Accounts receivable factoring is a great option for businesses of all sizes. We’re pleased to share the following frequently asked questions about factoring and the mechanics of working with US Funding for your factoring and cash flow management needs.

How Do Factoring Companies Differ from Banks?

Factoring is where an advance is made immediately available to a Client against the purchase of an accounts receivable by a Factor. The Factor then collects the receivable. The balance of the receivable less any fees due to the Factor is then payable to the Client. Banks are regulated by the Federal Government and must comply with stringent guidelines. Business borrowers must provide banks with information such as minimum net worth, annual audits, monthly financial reporting, and other proof of financial stability. A factoring company does not have to comply with the same type of regulations. Therefore, it has the flexibility to offer innovative and flexible financing solutions to their clients.

Is a Factoring Company Really Just a Collections Agency?

No. The operations of a factoring company are not the same as a Collections Agency. In most cases, only current invoices can be factored; past due invoices cannot be factored.  Collections agencies deal with collections of past due accounts.

Will I Have to Factor All My Invoices or Can I Choose Certain Invoices to Factor?

You may factor all of your invoices or choose certain invoices to factor; it is your decision.

If I Factor My Accounts Receivable, Would My Customers Write Out the Checks to Me or US Funding?

The customer can write the check out to you.

Where Would Customers Send the Check?

All checks will be mailed to our secure lockbox.

If My Company Credit is Good, Why Should I Utilize the Services of a Factoring Company instead of Borrowing from a Bank?

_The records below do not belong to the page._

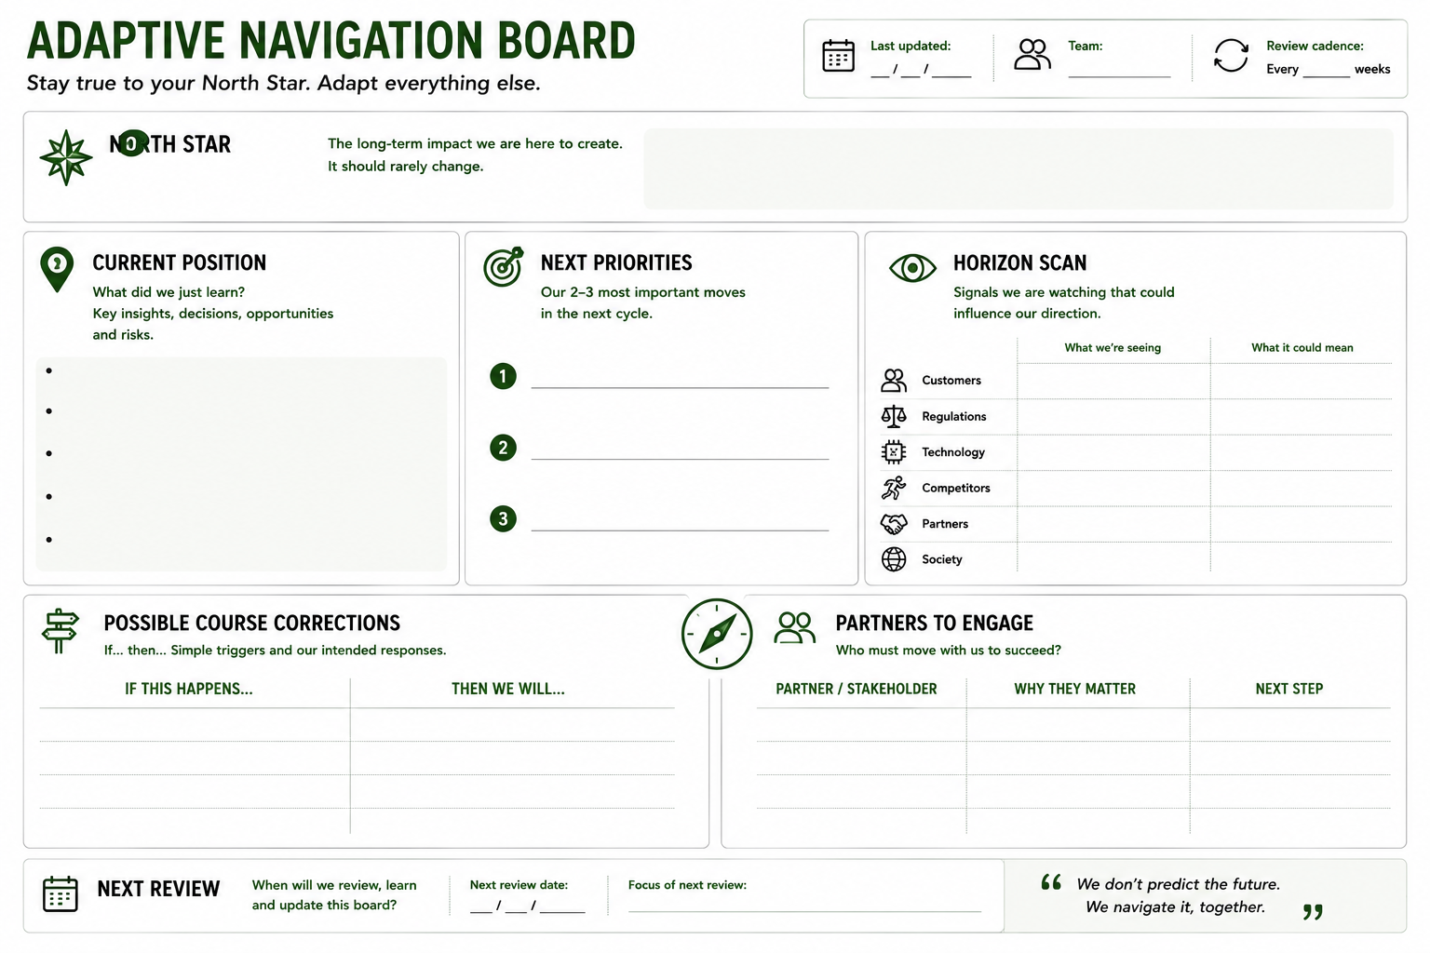Image resolution: width=1430 pixels, height=953 pixels.
Task: Click the Next Review calendar icon
Action: (x=61, y=893)
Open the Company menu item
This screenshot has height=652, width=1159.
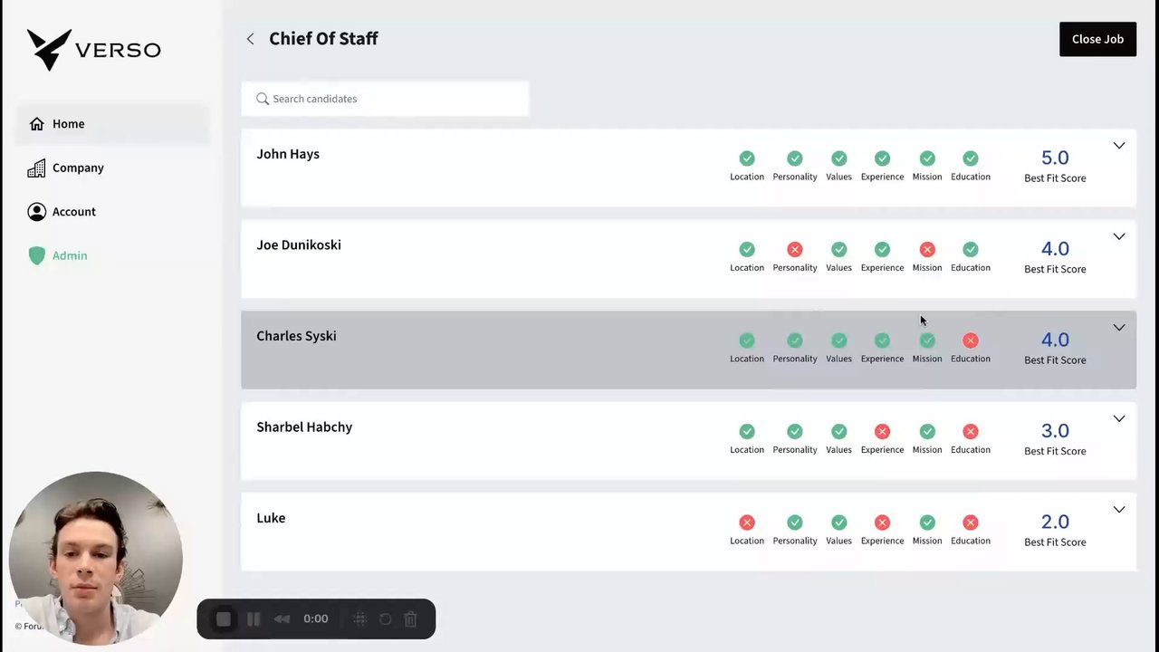78,168
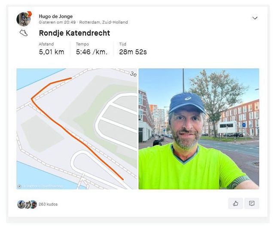Click the second kudos giver avatar
The width and height of the screenshot is (275, 226).
(28, 204)
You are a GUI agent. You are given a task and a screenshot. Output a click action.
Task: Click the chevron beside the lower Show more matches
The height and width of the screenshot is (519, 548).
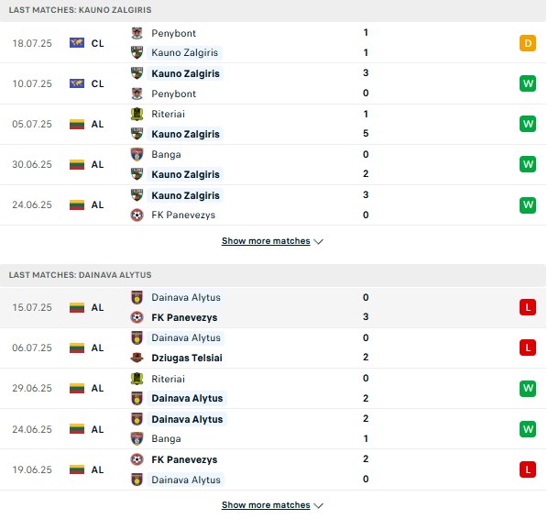[x=318, y=506]
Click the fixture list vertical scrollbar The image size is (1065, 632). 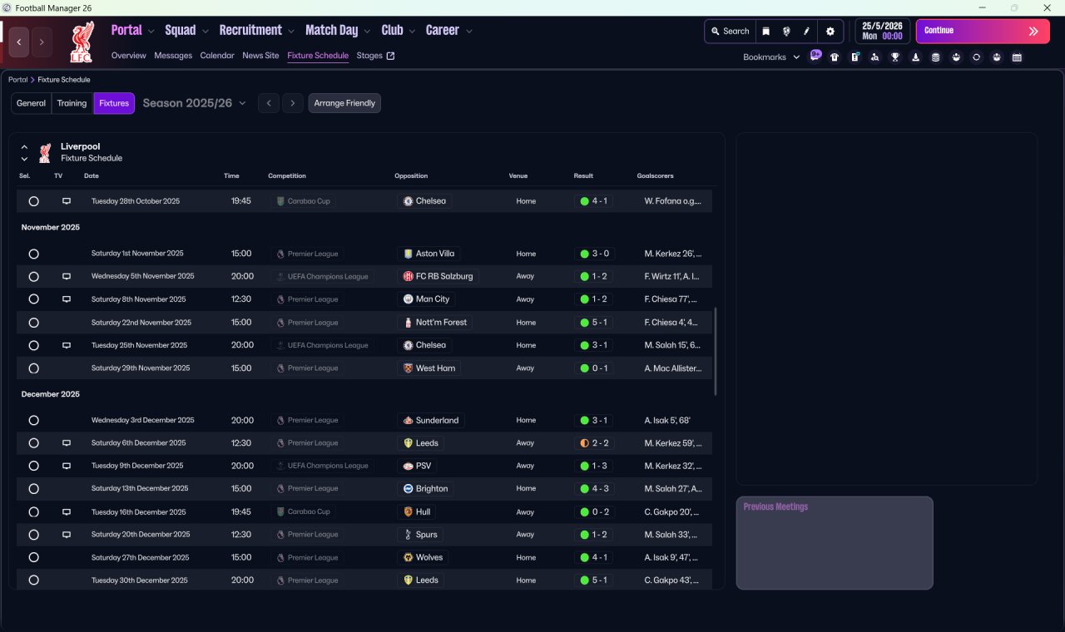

Factoring is not right for all companies and we would never advise you to use our services if a bank is your best resource. But some companies already have a heavy debt load and do not want to add more debt to their balance sheets. For various reasons, some companies cannot get a loan from a bank. Others just need quick cash to meet a temporary cash flow crunch and do not want use a bank loan as a solution to a temporary problem. Others need to purchase more inventory now and have the money, but it is tied up in accounts receivables which cannot be accessed until customers pay. With factoring, you are using your own money but have immediate access to it.

Is It True that the Fees Factoring Companies Charge are Higher than the Fees Banks Charge Businesses for Loans?

Yes, they are somewhat higher than some bank loan interest fees, but the higher rates can be justified by the fact that you can receive needed cash immediately, often within 24 hours or less, the length of the contract may be much shorter than a bank loan, and you are not incurring more debt (as with a bank loan). The higher cost may also be offset by your ability to take advantage of early payment discounts (from your suppliers) that were not available to you when your cash was encumbered by large accounts receivables and by the possibility that you can offer better credit terms or discounts to your own customers. A factor can also eliminate your need to hire someone just to handle your accounts receivable; they can function like an “outsourced” accounts receivables department.

Service Fees & Contract Terms

Do I Have to Sign a Long-Term Contract to Use Your Factoring Services?

Typically, our contract is for one year; however, it is based on the needs of our clients.

Since You Deal with Different Types and Sizes of Companies, What Criteria Do You Use to Determine Your Factoring Fee?

The fee varies and is based on several factors including the amount to be factored as well as the creditworthiness of our clients and their customers.

How Fast Can I Get Cash for My Invoices?

US Funding can advance you cash as quickly as 24 hours or less.